Interrogação: as coreszinhas que assinalam a actividade cerebral não serão a última versão tecnológica para a compreensão do ser humano, tal como a frenologia o pretendia ser em tempos menos apetrechados ?

Paideia disse...

Obrigada pelas suas boas palavras, Ana Paula. Realmente, o episódio estragou-nos um pouco este tempo que deveria ser sossegado. Só racionalizando, contornamos a indignação.
Anónimo, não percebo nada de futebol. Gosto do Ronaldo,que faz (muito menos) anos no mesmo dia que eu. E gosto do Ricardo, também; o resto são 22 tipos a correr atrás da bola. Quanto à interrogação sobre as cores, leia Damásio, Baron-Cohen e outros: explicar-lhe-ão melhor que eu.
Quanto ao método, não gosta do instrumental (não sei a que método se refere, procurei em Tuckman, mas nunca ouvi falar deste, nem nunca o ensinei), mas não me sugere a sua alternativa. Não acha que a sua argumentação fica algo superficial?
Até breve!
:)

Anónimo disse...

Mas o que é que a imagem digitalizada do cérebro tem com a frenologia?!?

Anónimo disse...

1. Não sei se percebeu que o seu modelo de análise é organizacional e pouco ou nada tem a ver com as pessoas concretas em causa ou com a ideologia educativa em que decorre a própria violência.

Isto é, não aborda o essencial das razões que conduziram ao estado actual de muitas das nossas escolas, não trata os intervenientes como pessoas, mas dedica-se a lançar um olhar tecno-científico sobre relações mensuráveis e objectiváveis, de acordo com uma perspectiva empresarial.

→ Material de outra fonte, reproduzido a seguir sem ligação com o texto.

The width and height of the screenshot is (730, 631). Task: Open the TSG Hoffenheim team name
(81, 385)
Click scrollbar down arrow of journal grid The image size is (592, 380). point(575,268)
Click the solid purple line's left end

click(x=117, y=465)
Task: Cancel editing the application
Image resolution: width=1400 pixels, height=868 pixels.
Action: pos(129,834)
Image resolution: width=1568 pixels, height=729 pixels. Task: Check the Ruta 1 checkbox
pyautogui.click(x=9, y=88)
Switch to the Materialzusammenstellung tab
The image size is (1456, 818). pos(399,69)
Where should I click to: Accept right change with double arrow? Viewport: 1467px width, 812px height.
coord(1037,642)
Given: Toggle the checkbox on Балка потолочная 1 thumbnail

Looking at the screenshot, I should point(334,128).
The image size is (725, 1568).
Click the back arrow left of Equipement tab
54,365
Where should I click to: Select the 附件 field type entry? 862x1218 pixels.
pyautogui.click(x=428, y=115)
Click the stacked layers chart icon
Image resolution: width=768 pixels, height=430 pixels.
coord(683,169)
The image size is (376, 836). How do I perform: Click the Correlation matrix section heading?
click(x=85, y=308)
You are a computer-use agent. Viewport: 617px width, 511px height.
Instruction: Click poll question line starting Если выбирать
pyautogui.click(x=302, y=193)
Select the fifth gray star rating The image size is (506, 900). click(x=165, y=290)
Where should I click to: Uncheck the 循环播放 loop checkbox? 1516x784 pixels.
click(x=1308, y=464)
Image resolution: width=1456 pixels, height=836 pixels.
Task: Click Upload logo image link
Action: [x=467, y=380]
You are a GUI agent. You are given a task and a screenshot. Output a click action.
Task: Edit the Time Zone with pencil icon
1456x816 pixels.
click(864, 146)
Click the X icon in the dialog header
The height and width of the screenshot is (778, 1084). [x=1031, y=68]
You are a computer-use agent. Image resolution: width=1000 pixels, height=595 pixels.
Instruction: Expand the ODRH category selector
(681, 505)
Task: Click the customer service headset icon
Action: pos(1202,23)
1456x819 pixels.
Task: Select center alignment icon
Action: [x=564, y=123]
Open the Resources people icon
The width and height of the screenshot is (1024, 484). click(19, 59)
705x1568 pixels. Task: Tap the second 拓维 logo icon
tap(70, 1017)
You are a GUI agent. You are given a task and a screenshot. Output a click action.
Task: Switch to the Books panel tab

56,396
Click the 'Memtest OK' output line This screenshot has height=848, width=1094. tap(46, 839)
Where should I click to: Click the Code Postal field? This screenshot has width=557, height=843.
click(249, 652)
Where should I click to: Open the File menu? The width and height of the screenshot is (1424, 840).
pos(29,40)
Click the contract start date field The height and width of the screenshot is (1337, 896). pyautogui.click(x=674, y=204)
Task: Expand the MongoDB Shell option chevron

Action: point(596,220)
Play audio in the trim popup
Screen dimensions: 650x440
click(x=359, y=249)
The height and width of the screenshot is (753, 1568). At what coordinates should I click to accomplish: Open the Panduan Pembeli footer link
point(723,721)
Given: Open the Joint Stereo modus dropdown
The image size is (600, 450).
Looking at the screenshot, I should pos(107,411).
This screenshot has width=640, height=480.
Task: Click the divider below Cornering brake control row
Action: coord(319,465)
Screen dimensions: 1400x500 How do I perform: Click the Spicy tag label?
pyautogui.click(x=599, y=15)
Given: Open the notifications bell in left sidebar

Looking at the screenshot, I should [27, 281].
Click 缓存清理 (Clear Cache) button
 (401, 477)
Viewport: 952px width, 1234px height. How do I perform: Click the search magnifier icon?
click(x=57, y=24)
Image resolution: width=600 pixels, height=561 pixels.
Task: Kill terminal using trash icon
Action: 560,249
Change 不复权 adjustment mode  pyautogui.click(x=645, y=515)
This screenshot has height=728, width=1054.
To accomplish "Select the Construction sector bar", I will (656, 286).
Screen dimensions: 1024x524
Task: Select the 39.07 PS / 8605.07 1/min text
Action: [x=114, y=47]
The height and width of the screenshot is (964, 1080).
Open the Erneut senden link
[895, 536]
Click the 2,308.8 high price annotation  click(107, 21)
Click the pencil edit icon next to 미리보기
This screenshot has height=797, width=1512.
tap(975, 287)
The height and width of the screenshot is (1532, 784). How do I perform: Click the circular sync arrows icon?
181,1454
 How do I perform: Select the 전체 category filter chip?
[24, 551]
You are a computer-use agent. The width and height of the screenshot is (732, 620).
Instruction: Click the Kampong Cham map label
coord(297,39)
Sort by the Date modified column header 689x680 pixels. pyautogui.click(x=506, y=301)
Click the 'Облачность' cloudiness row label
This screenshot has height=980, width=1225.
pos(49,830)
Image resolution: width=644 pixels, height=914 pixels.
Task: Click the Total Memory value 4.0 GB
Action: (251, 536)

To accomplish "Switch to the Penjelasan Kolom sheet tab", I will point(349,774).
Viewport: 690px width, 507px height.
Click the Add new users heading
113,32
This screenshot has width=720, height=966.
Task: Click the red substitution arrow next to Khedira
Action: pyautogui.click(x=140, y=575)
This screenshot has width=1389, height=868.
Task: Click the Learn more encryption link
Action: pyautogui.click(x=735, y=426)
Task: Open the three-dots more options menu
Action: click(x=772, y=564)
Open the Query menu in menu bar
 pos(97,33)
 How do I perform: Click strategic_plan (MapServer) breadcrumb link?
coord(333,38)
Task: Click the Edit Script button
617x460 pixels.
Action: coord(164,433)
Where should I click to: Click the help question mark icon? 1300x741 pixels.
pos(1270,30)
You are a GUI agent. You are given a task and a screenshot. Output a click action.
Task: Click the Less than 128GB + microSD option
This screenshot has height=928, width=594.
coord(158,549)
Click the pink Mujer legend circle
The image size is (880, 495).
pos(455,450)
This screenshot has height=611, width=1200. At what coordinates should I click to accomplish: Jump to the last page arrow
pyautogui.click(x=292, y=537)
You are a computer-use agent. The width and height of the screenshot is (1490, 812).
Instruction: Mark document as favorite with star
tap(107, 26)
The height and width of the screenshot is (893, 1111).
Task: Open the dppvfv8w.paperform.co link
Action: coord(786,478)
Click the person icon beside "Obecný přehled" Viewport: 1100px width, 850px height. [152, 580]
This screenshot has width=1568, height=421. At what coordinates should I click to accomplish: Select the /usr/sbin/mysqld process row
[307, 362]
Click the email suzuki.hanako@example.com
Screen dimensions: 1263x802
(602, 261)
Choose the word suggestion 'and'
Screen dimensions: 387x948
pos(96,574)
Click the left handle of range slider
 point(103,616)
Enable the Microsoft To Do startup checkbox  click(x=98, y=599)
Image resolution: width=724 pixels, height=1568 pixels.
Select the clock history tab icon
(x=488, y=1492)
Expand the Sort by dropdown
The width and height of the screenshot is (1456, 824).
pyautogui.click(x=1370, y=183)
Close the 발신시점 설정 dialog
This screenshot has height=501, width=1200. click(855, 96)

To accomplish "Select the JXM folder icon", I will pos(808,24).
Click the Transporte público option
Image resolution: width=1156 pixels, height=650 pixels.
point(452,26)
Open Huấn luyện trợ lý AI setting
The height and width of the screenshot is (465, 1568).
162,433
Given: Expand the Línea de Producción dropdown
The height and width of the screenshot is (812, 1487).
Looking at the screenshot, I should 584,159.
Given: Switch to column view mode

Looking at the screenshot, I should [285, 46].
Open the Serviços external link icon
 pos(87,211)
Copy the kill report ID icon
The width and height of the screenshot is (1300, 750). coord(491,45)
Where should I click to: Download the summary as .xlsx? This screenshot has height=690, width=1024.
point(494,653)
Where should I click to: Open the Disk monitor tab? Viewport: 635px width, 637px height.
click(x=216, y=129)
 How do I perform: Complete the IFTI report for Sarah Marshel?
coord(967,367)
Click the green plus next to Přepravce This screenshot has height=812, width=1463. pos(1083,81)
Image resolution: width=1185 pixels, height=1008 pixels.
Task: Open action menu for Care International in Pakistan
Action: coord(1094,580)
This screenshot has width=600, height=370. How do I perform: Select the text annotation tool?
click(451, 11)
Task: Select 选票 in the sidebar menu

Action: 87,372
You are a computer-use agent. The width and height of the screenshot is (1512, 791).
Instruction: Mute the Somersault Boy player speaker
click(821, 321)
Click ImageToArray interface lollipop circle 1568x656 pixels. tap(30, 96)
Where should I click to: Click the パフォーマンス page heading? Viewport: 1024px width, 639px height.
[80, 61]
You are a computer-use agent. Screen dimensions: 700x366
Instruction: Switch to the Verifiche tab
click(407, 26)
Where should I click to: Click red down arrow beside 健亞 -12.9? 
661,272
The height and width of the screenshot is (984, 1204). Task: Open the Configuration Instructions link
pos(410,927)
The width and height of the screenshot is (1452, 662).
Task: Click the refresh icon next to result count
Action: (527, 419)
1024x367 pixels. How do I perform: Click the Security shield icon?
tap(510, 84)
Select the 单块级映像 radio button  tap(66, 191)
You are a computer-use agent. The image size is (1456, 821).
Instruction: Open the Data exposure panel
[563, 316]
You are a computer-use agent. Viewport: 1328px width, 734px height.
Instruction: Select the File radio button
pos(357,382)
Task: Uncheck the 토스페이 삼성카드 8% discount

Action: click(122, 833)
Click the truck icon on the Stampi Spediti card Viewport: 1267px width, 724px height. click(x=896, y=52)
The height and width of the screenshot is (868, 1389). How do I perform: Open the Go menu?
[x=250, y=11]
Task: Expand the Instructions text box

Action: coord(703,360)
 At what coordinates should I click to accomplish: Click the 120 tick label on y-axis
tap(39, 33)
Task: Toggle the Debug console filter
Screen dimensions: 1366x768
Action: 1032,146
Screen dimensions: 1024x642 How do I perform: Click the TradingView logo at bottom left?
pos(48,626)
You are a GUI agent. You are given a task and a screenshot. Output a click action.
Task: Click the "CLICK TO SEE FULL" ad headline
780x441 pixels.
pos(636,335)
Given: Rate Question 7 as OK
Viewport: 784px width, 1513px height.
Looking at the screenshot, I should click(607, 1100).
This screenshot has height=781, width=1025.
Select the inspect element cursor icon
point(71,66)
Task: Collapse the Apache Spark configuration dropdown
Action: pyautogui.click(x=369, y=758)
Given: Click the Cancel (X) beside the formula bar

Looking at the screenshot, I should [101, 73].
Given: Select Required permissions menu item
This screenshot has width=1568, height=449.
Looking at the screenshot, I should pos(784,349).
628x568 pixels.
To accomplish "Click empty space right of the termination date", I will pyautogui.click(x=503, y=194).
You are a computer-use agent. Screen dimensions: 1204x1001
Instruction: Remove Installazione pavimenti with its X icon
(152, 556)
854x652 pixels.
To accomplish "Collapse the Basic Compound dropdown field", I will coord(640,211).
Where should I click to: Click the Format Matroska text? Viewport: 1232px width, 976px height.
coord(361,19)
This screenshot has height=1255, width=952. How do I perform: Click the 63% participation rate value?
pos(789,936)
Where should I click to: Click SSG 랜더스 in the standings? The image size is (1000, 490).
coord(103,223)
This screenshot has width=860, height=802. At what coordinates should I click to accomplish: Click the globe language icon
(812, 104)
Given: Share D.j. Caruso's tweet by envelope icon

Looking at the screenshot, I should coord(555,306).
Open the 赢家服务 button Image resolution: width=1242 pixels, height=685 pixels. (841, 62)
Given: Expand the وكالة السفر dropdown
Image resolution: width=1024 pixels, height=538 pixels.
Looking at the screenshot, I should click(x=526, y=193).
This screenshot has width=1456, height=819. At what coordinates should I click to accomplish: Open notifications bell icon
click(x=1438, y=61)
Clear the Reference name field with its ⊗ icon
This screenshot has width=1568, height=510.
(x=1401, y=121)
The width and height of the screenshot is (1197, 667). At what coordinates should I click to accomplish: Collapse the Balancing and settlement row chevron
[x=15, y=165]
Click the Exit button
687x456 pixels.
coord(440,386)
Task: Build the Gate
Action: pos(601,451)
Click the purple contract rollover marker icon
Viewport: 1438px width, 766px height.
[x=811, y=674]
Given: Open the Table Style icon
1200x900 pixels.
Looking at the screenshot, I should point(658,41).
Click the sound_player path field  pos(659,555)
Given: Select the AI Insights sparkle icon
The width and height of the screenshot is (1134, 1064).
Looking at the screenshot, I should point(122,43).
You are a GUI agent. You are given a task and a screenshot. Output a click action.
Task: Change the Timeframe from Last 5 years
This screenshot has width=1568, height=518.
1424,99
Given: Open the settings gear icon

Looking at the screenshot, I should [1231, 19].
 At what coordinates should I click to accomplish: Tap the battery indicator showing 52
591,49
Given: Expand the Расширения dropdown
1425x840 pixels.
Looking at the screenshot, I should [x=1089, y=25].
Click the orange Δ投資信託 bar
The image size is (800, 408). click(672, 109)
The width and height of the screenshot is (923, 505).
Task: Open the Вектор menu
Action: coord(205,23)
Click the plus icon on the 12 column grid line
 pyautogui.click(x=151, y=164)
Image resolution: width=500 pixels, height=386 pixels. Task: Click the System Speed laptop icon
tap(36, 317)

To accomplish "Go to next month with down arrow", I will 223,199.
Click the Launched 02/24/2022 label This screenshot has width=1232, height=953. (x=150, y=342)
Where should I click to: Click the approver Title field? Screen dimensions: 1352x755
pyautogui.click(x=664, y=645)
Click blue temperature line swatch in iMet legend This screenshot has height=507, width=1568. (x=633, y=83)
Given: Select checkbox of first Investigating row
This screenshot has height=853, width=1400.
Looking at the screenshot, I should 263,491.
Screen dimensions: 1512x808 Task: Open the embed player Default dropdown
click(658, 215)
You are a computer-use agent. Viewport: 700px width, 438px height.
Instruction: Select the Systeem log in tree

2. Experimente ler Hacker, P.M.S. e Bennet, M.R. bem como Wittgentein e talvez perceba o que eu quero dizer.

Anónimo disse...

Errata: Wittgenstein, L.

Paideia disse...

Caro anónimo,
1 "o seu modelo de análise é organizacional e pouco ou nada tem a ver com as pessoas concretas"
Se eu não conheço as pessoas concretas como posso recorrer à fenomenologia?

2.Conhece o que se chama "grounded theory"? Leia Glaser e Strauss.


3. Tem a noção de que devemos ter a humildade suficiente para chegarmos a saber que há conhecimento construído e que não é preciso inventar a roda?

4. Já agora, dada a fragilidade da sua argumentação, não se limite a copiar nomes da wikipedia; leia:
Watt, Higgins, Dobosksy, Terrance Scott, Gottfredson,Kevin Filter,Watson, Todd. Estes são alguns dos mais releventes investigadores na matéria. Por relevância, aparecem nos primeiros lugares numa boa base de dados educacional. Depois, é ler o que escrevem e pensar.

4. Não me atire com o seu WittgenSTEIN. Já não se apedrejam mulheres na cultura europeia.E não me faça perder tempo com as suas argumentações apedrejísticas, que, em português corrente, são caceteiras.

Anónimo disse...

Curiosa a sua reacção

Fez-me lembrar a do seu mestre Daniel Sampaio a tentar desvalorizar/destruir a argumentação dos outros com base na autoridade de cátedra.

No seu caso ainda é mais pungente, uma vez que recorre à vitimização/violência de género ?...

Paideia disse...

Observação psicologizante:


A sua penúltima visita ao meu blogue saldou-se em 104 minutos e 20 páginas revistas. Não valho tanta curiosidade. Volte ao seu WittgenSTEIN. Quem sabe não lhe cabe a si resolver, de vez, os problemas da filosofia? Eu tenho mais que fazer.

Anónimo disse...
Este comentário foi removido por um gestor do blogue.
Paideia disse...

Desculpe, anónimo. Tenho algumas certezas em matéria de disciplina e de ciberbullying. A idade não traz só desvantagens. Agora percebo a sua busca incessante do meu nome pela net. Volte ao seu WittgenSTEIN. Ou regresse a Russel. Quando comecei a ler Russel, o mais provável é que o anónimo ainda não tivesse dentes.